A tarefa ->
Apresente as linhas abaixo como uma tabela Markdown de duas colunas: "Nº", com o número de cada linha, e "Texto", com a própria linha. Omita as linhas em branco.

Dados fornecidos ->
::::
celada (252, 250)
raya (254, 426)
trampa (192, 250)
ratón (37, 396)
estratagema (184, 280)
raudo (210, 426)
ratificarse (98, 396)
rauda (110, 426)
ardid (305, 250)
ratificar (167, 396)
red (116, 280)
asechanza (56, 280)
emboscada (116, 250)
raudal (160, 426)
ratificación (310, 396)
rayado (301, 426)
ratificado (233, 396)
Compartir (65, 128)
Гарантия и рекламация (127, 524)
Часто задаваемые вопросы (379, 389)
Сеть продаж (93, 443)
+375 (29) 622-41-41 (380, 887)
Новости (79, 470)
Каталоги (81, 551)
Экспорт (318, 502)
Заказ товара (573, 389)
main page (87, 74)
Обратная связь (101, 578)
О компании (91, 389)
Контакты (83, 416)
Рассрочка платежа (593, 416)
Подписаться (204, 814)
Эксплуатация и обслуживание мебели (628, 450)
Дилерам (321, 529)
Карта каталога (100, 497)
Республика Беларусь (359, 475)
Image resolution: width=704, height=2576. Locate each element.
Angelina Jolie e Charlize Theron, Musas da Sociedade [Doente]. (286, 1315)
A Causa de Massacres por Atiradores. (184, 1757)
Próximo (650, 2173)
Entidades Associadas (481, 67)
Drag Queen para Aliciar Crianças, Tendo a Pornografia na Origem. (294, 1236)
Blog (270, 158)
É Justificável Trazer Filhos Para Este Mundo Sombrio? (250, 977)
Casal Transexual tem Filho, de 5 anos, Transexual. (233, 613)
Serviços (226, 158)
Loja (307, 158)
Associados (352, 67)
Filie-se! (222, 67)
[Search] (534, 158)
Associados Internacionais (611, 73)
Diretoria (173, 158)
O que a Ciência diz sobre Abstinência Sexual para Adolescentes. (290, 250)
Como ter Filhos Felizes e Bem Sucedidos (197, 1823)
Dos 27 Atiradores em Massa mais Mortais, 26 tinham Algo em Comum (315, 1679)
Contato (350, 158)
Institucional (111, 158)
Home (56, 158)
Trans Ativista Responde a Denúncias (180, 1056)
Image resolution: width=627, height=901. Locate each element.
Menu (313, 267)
::::
Resposta escrita ->
| Nº | Texto |
|---|---|
| 1 | celada (252, 250) |
| 2 | raya (254, 426) |
| 3 | trampa (192, 250) |
| 4 | ratón (37, 396) |
| 5 | estratagema (184, 280) |
| 6 | raudo (210, 426) |
| 7 | ratificarse (98, 396) |
| 8 | rauda (110, 426) |
| 9 | ardid (305, 250) |
| 10 | ratificar (167, 396) |
| 11 | red (116, 280) |
| 12 | asechanza (56, 280) |
| 13 | emboscada (116, 250) |
| 14 | raudal (160, 426) |
| 15 | ratificación (310, 396) |
| 16 | rayado (301, 426) |
| 17 | ratificado (233, 396) |
| 18 | Compartir (65, 128) |
| 19 | Гарантия и рекламация (127, 524) |
| 20 | Часто задаваемые вопросы (379, 389) |
| 21 | Сеть продаж (93, 443) |
| 22 | +375 (29) 622-41-41 (380, 887) |
| 23 | Новости (79, 470) |
| 24 | Каталоги (81, 551) |
| 25 | Экспорт (318, 502) |
| 26 | Заказ товара (573, 389) |
| 27 | main page (87, 74) |
| 28 | Обратная связь (101, 578) |
| 29 | О компании (91, 389) |
| 30 | Контакты (83, 416) |
| 31 | Рассрочка платежа (593, 416) |
| 32 | Подписаться (204, 814) |
| 33 | Эксплуатация и обслуживание мебели (628, 450) |
| 34 | Дилерам (321, 529) |
| 35 | Карта каталога (100, 497) |
| 36 | Республика Беларусь (359, 475) |
| 37 | Image resolution: width=704, height=2576. Locate each element. |
| 38 | Angelina Jolie e Charlize Theron, Musas da Sociedade [Doente]. (286, 1315) |
| 39 | A Causa de Massacres por Atiradores. (184, 1757) |
| 40 | Próximo (650, 2173) |
| 41 | Entidades Associadas (481, 67) |
| 42 | Drag Queen para Aliciar Crianças, Tendo a Pornografia na Origem. (294, 1236) |
| 43 | Blog (270, 158) |
| 44 | É Justificável Trazer Filhos Para Este Mundo Sombrio? (250, 977) |
| 45 | Casal Transexual tem Filho, de 5 anos, Transexual. (233, 613) |
| 46 | Serviços (226, 158) |
| 47 | Loja (307, 158) |
| 48 | Associados (352, 67) |
| 49 | Filie-se! (222, 67) |
| 50 | [Search] (534, 158) |
| 51 | Associados Internacionais (611, 73) |
| 52 | Diretoria (173, 158) |
| 53 | O que a Ciência diz sobre Abstinência Sexual para Adolescentes. (290, 250) |
| 54 | Como ter Filhos Felizes e Bem Sucedidos (197, 1823) |
| 55 | Dos 27 Atiradores em Massa mais Mortais, 26 tinham Algo em Comum (315, 1679) |
| 56 | Contato (350, 158) |
| 57 | Institucional (111, 158) |
| 58 | Home (56, 158) |
| 59 | Trans Ativista Responde a Denúncias (180, 1056) |
| 60 | Image resolution: width=627, height=901. Locate each element. |
| 61 | Menu (313, 267) |